▸ Source extract:
-------
Nexiite is used to create Nexii Panels for use in commercial, industrial and residential buildings. Nexii NCMs precision-manufacture panels that are flat-packed and transported direct to site where they are bolted together and rapidly assembled. This cost-competitive building solution creates sustainable, disaster-resilient buildings with reduced emissions, up to 75% shorter build times, and near-zero on-site waste.
Going back to the two principle challenges confronting housing this decade, Nexii's Sidwell would appear to hold a contrarian view – one that asserts building better and carbon-positive strides toward building more affordably.
When you tally the value balance sheet, Sidwell would contend, the expense to all of embedded carbon and carbon emissions, the financial and economic toll of intensifying and increased frequency of natural catastrophe, the costs of time and workforce waste, and the opportunity costs of lost velocity, quality, inventory turns, etc. these negatives overwhelm efforts to solve for affordability.
We're focused on the capability to design, engineer, and assemble buildings to optimize affordability even as they achieve carbon positive impacts," Sidwell says. "We don't see this capability as displacing people in the value chain and on sites doing the finishes. Our whole building solution is all rooted in our local partnerships, on the ground, in the real world. We have no interest in taking over everything. Only in our helping design, engineer, and build buildings that are carbon positive and affordable."
-------
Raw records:
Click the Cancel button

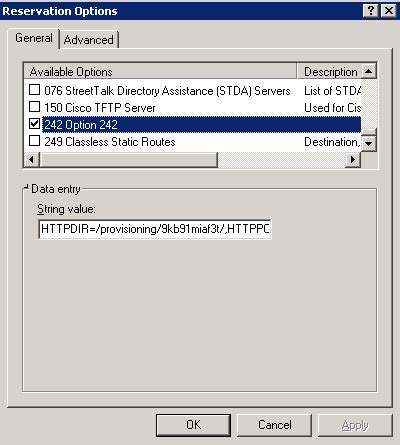tap(274, 425)
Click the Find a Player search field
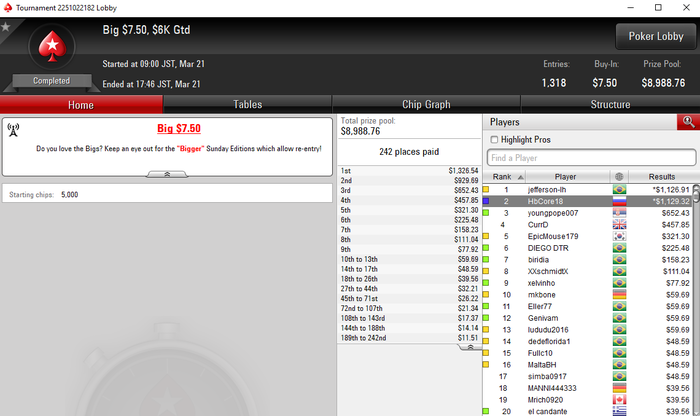The height and width of the screenshot is (416, 700). (591, 158)
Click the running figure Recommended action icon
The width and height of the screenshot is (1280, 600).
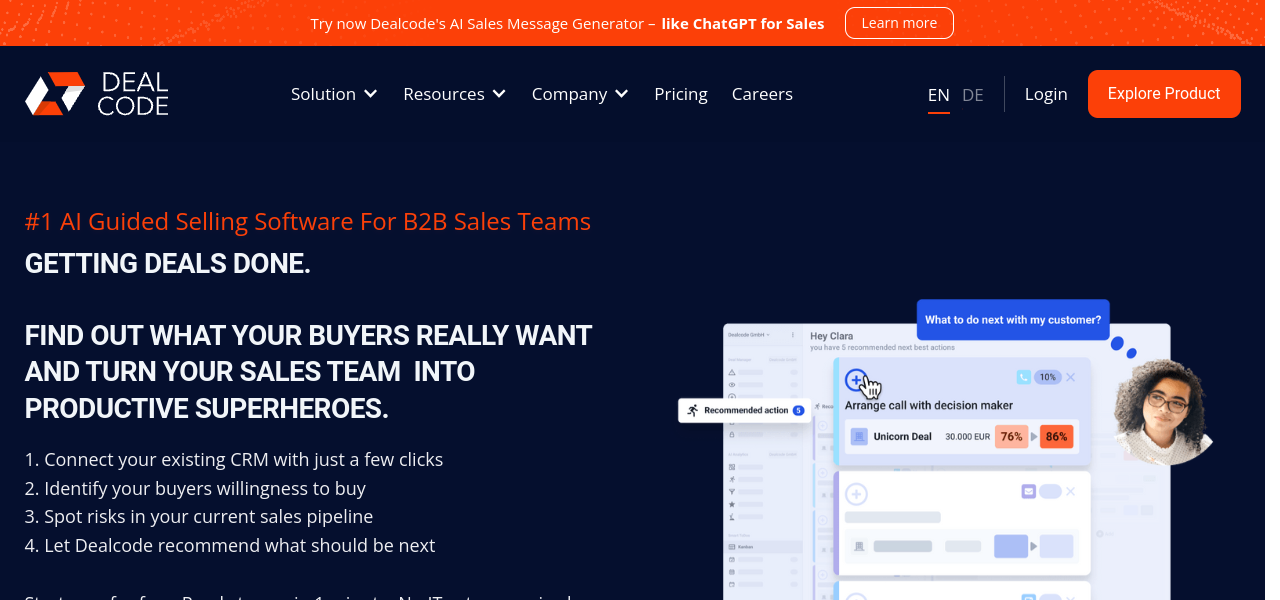[x=692, y=410]
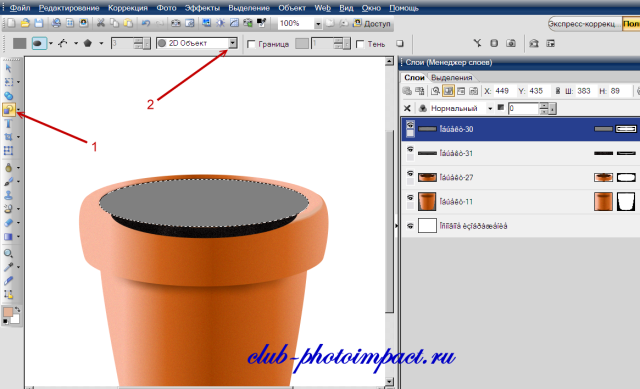Select the Eyedropper tool
640x389 pixels.
pyautogui.click(x=8, y=267)
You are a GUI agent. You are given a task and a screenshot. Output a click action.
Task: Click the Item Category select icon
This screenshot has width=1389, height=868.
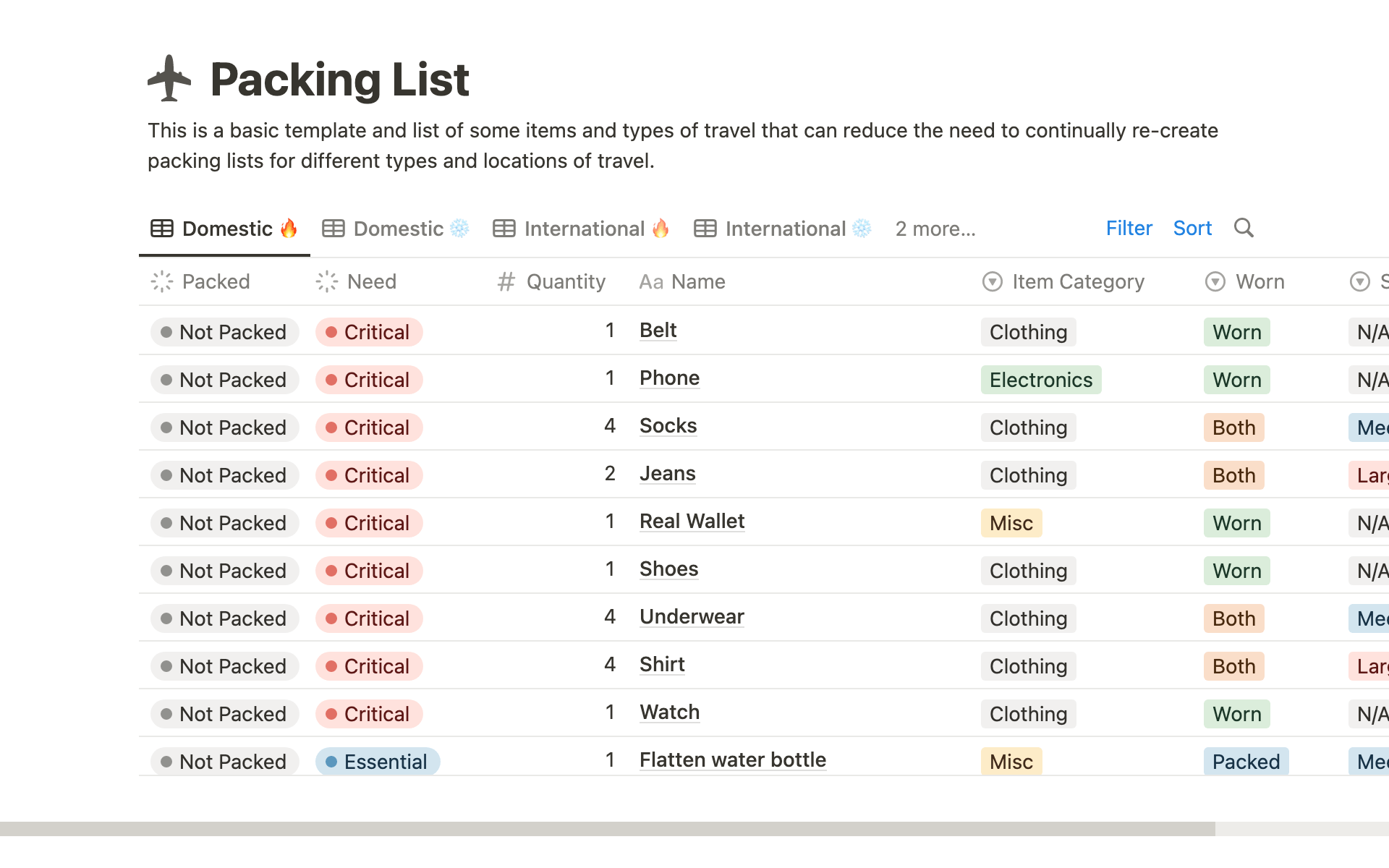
-------
▸ Written tasks:
1 – Reproduce verbatim the portion of the Nexii passage between "When you tally" and "solve for affordability.", inclusive.
2 – Answer these from the Nexii passage:
(a) By up to what percentage does the building solution shorten build times?
(b) In what form are the panels transported to site?
(c) What does Sidwell say the whole building solution is rooted in?

▸ The answers:
1 –
When you tally the value balance sheet, Sidwell would contend, the expense to all of embedded carbon and carbon emissions, the financial and economic toll of intensifying and increased frequency of natural catastrophe, the costs of time and workforce waste, and the opportunity costs of lost velocity, quality, inventory turns, etc. these negatives overwhelm efforts to solve for affordability.

2 –
(a) Up to 75%.
(b) Flat-packed.
(c) Local partnerships, on the ground, in the real world.